Leveraging these component technologies to provide a complete measurement solution requires the addition of various software components that are briefly outlined below.

Data Capture

The APIs for SCRs are diverse; standards such as VITA49.112 do not enjoy significant support. Despite this apparent limitation, the task of programming data capture, even for diverse device types, is straightforward, as API design has evolved toward ease of use. Most SCR APIs5,6 provide for both swept spectrum capture and time-domain (IQ) capture with flexible parameter programming utilizing modern host languages like C++ and Python. For both measurement modes, the state-of-the-art capture rates achieved by feasible drone payloads can be extremely high; on the order of 20 GHz/sec scan rate for spectral capture at 10 kHz RBW and up to 40 MHz for continuous IQ capture. The expectation is that these figures will only improve with time.^9-11 These levels of performance imply captured data rates on the order of 100 MB/sec. A single 30-minute flight could theoretically generate on the order of 200 GB of data.

Data Fusion

The SCR and compute platform will provide IQ or swept-spectra radio data correlated with time. The flight control system utilizes referenced GPS and it provides highly accurate position data with centimeter resolution correlated with time.^5-8 Combining these data streams provides the calibrated radio measurement data, accurately positioned in space and time, that are of critical importance.

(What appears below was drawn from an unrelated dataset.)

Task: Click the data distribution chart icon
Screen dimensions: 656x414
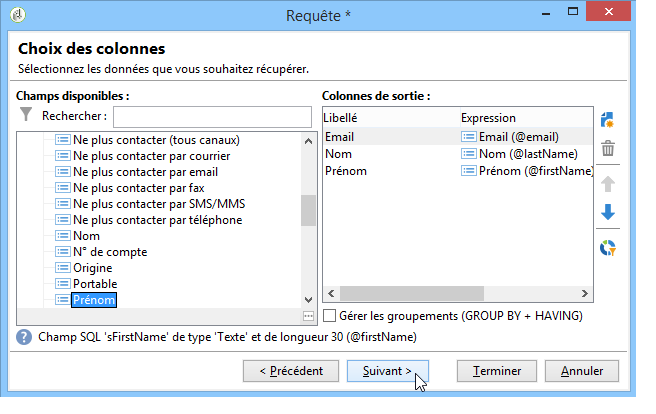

The required spatial resolution is a constraint that must be accounted for in such a fusion of data. Consideration must be taken for the capture rate for the required data, versus the programmed spatial tracking speed of the drone platform. Once a measurement pattern is determined, software can provide the constraints required for flight path planning. In practice, this does not significantly constrain drone tracking speed.

In-Flight Processing

While it is feasible to capture all the data from a flight, a more sophisticated measurement approach will typically be utilized to maximize efficiency. Where a complex installation is being measured, there may be multiple disjointed bands of interest. A single “tuning” may not capture all the required data and if this occurs, dynamic switching between measurement bands may be required. Multiple antennas may be required to capture all the data and this requires more sophisticated sequencing.